Label: Nuclear Blast
Release date: May 28, 2012
For years the question has hung over the head of Thin Lizzy guitarist Scott Gorham about whether the band would record new material. Finally in 2012 he answered the question stating he would not do so under the Thin Lizzy name, “out of respect to Phil Lynott and the legacy he created.”
Soon after that announcement, Gorham unveiled the news that the band which had been touring as Thin Lizzy would record new material as Black Star Riders. The band would include Gorham, vocalist Ricky Warwick (The Almighty), guitarist Damon Johnson (Alice Cooper, Brother Cane), bassist Marco Mendoza (Blue Murder, Ted Nugent) and drummer Jimmy DeGrasso (Y&T, Megadeth).
One listen to “All Hell Breaks Loose” and it’s clear that Phil Lynott would have been proud. The heart of the Thin Lizzy sound breathes through Black Star Riders, but the guys also set their own identity here. Still, the songwriting is infused with the legacy of seminal Thin Lizzy, and that Irish magic is woven through the sonic tapestry of every track. Johnson has long been an avid fan of Thin Lizzy, so it’s easy to see/hear where his presence compliments Gorham’s style. Johnson wrote much of the music for the record with Warwick who handled the lyrical duties with flair and substance. Heady stuff for two guys who idolized Thin Lizzy growing up. Gorham and Mendoza added their input to the songwriting as well, uniting the band behind a common goal.

(Collected data entries)
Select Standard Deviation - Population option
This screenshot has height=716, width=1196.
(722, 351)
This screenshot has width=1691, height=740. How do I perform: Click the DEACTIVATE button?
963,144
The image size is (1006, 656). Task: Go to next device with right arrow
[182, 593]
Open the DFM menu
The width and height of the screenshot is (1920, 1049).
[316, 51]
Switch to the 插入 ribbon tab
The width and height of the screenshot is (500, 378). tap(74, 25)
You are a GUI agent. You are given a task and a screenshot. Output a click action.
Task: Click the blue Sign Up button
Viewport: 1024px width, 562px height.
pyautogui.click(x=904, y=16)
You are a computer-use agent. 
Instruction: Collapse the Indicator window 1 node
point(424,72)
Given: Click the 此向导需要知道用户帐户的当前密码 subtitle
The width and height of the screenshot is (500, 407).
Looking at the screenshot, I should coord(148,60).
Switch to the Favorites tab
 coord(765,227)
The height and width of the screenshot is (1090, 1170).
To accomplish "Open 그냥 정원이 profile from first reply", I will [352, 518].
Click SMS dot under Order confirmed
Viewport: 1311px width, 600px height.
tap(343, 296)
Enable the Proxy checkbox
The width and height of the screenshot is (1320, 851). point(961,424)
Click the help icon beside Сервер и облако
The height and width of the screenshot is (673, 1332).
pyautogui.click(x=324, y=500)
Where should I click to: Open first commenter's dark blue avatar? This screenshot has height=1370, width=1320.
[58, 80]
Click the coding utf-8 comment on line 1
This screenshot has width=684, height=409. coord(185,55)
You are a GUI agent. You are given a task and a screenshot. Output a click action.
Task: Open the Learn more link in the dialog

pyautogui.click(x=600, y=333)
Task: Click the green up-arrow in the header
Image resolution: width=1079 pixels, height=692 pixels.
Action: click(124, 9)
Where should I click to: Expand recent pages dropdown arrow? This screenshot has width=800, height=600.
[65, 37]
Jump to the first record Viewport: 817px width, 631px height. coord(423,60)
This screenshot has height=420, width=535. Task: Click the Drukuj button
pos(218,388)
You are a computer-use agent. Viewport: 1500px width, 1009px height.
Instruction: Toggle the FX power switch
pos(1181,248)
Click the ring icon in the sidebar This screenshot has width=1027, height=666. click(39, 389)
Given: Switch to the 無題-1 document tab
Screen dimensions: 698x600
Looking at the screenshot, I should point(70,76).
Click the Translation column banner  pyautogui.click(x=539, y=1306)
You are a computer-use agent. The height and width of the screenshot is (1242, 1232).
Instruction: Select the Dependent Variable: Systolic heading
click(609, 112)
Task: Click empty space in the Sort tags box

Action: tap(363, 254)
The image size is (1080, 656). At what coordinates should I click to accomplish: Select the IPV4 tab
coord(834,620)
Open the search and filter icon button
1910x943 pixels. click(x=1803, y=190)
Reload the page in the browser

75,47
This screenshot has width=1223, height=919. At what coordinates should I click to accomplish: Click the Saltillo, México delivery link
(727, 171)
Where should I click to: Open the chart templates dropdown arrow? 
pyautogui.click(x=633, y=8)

## Exercise
Transcribe the passage of the album review from "One listen to" up to and including "a common goal.".

## Output of the task
One listen to “All Hell Breaks Loose” and it’s clear that Phil Lynott would have been proud. The heart of the Thin Lizzy sound breathes through Black Star Riders, but the guys also set their own identity here. Still, the songwriting is infused with the legacy of seminal Thin Lizzy, and that Irish magic is woven through the sonic tapestry of every track. Johnson has long been an avid fan of Thin Lizzy, so it’s easy to see/hear where his presence compliments Gorham’s style. Johnson wrote much of the music for the record with Warwick who handled the lyrical duties with flair and substance. Heady stuff for two guys who idolized Thin Lizzy growing up. Gorham and Mendoza added their input to the songwriting as well, uniting the band behind a common goal.